→ INSTRUÇÃO 1
No texto sobre a falta de professores, qual é o relatório que incentiva processos de seleção e recrutamento mais descentralizados?
→ INSTRUÇÃO 2
Devolva, do texto sobre a falta de professores, o trecho que começa em "Reconhecer-se-á, portanto, que" e segue até "pandemia de covid-19.", sem qualquer alteração.

→ TEXTO DE LEITURA

A falta de professores não colocará em causa, certamente, a sua formação nas instituições do ensino superior, cujo papel deve ser reforçado na procura de um novo modelo de formação que responda às mudanças que se têm verificado nas escolas e nas salas de aula, principalmente num desenvolvimento curricular mais centrado em aprendizagens interdisciplinares e integradas e menos em áreas de saber estanques, representadas pelas disciplinas.
Um outro princípio a reter é o de que a resolução do problema da falta de professores não pode passar pela diminuição da exigência na formação inicial, pois é razoável afirmar que a crescente qualificação educativa dos jovens depende, além de outros fatores, da qualidade da formação docente inicial e contínua, não sendo de ignorar o papel fundamental das instituições de ensino superior e dos centros de formação contínua.
Porém, algumas medidas podem ser pontuais e, unicamente, para áreas de formação em que se observe uma maior falta de docentes. Por exemplo, a atual “profissionalização em serviço” poderia ser reformulada, alterando-se as condições de acesso: mudar a habilitação científica exigida ao nível de uma licenciatura pré-Bolonha para uma licenciatura pós-Bolonha; repensar a exigência de cinco anos de experiência docente. Por outro lado, as condições de acesso ao mestrado em educação/ensino poder-se-iam tornar mais abrangentes.
Outro problema relacionado com a falta de professores prende-se com a sua seleção e o seu recrutamento. O já citado relatório da Eurydice incentiva à implementação de processos mais descentralizados, propiciadores da estabilidade da relação professor-aluno, e menos baseados em procedimentos concursais centralizados.
Parafraseando Jorge Sarmento Morais (PÚBLICO, 7 de julho 2019), que afirma que não há sucesso escolar sem estabilidade dos docentes, acrescento que sem estabilidade não há motivação para atrair candidatos para a profissão docente.
Reconhecer-se-á, portanto, que o recrutamento de professores precisa de ser urgentemente repensado, não sendo possível admitir situações que criam muita instabilidade profissional e pedagógica, como as que se registam, atualmente: escolas com autonomia reduzida no recrutamento dos seus docentes; professores que não pertencem a um quadro de escola, mesmo com mais de 20 anos de serviço e que, como tal, se veem obrigados a uma constante mudança e a situações laborais precárias; alunos que, consecutivamente, mudam de professores, mais que uma vez, no próprio ano; reduzido número de alunos que mantém os seus professores ao longo de um ciclo de estudos, dificultando a existência de percursos diretos de sucesso e a eficiência da recuperação das aprendizagens essenciais, no contexto da pandemia de covid-19.
Além de outros fatores, a estabilidade docente está diretamente associada à atratividade profissional. As metáforas negativas que existem em relação aos professores poderiam ser reescritas, se a escola tivesse um papel mais ativo no recrutamento dos professores, tal como já acontece para as escolas em Territórios Educativos de Intervenção Prioritária (TEIP).
A existência de um projeto educativo de escola deveria ser condição suficiente para que a mesma pudesse manter os seus docentes, passando pela renovação de contratos de professores com horários incompletos, como já foi anunciado pelo Ministério da Educação.
A mudança a realizar no recrutamento de professores tornar-se-ia ainda mais substantiva se os alunos fossem colocados no centro das questões curriculares e pedagógicas, já que a estabilidade que resulta da continuidade dos docentes, numa escola, tem repercussões no sucesso dos mesmos.
De certo que, resolvido o problema da estabilidade docente e melhorando a valorização social da profissão, o número de mais e melhores candidatos poderá aumentar significativamente.

→ REGISTOS FORNECIDOS
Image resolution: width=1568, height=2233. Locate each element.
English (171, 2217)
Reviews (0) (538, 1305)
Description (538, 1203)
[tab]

→ RESPOSTA 1
O relatório da Eurydice.

→ RESPOSTA 2
Reconhecer-se-á, portanto, que o recrutamento de professores precisa de ser urgentemente repensado, não sendo possível admitir situações que criam muita instabilidade profissional e pedagógica, como as que se registam, atualmente: escolas com autonomia reduzida no recrutamento dos seus docentes; professores que não pertencem a um quadro de escola, mesmo com mais de 20 anos de serviço e que, como tal, se veem obrigados a uma constante mudança e a situações laborais precárias; alunos que, consecutivamente, mudam de professores, mais que uma vez, no próprio ano; reduzido número de alunos que mantém os seus professores ao longo de um ciclo de estudos, dificultando a existência de percursos diretos de sucesso e a eficiência da recuperação das aprendizagens essenciais, no contexto da pandemia de covid-19.